Effects of CX3CL1 inhibition on murine bleomycin-induced interstitial pneumonia

Background: Treatment for interstitial pneumonia (IP) associated with collagen diseases has not been established. There is a need to elucidate the pathogenesis of IP and develop a novel therapy. We aimed to clarify the role of chemokine (C-X3-C motif) ligand 1 (CX3CL1, also known as fractalkine) in IP.Methods: Bleomycin (BLM) was intratracheally administered to C57BL/6 mice to induce IP. For treatment with control Ab or anti-CX3CL1 mAb, the mice were administered either Ab three times per week for 2 weeks from the day of BLM administration until euthanasia. Expressions of CX3CL1 and its unique receptor CX3CR1 in the lung tissue were examined by immunohistochemical analysis. Cellular infiltration and lung fibrosis were evaluated based on hematoxylin-eosin-staining and Sirius red staining of the lung tissue sections, respectively. Bronchoalveolar lavage fluid (BALF) cells were analyzed by flow cytometry.Results: CX3CL1 and CX3CR1 were strongly expressed in the lung tissue from mice with BLM-induced IP (BLM-IP). Treatment with anti-CX3CL1 mAb did not significantly alter inflammatory cell infiltration or fibrosis in the lung tissue.

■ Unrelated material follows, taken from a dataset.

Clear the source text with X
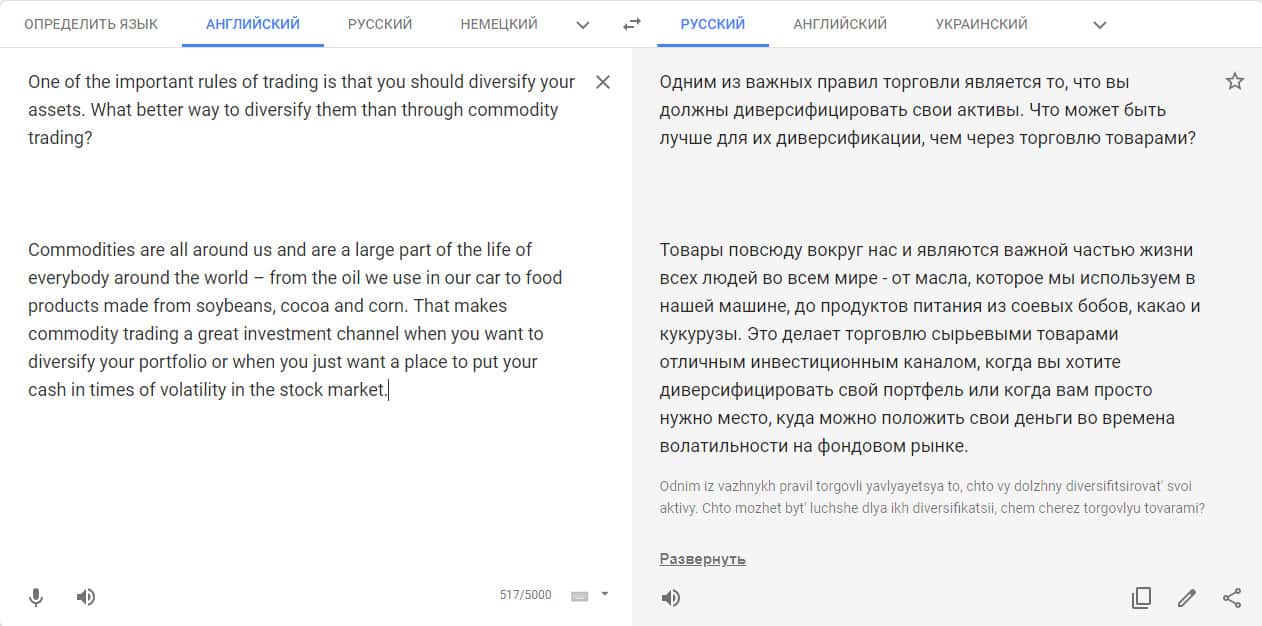The height and width of the screenshot is (626, 1262). [603, 82]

However, the number of M1-like macrophages in BALF was decreased and surface CD3 expression on T cells was increased by anti-CX3CL1 mAb treatment.Conclusions: Inhibition of CX3CL1 decreased inflammatory cells and may attenuate T cell activation in BALF. CX3CL1 inhibitor may have the potential to suppress the infiltration and activation of immune cells in IP.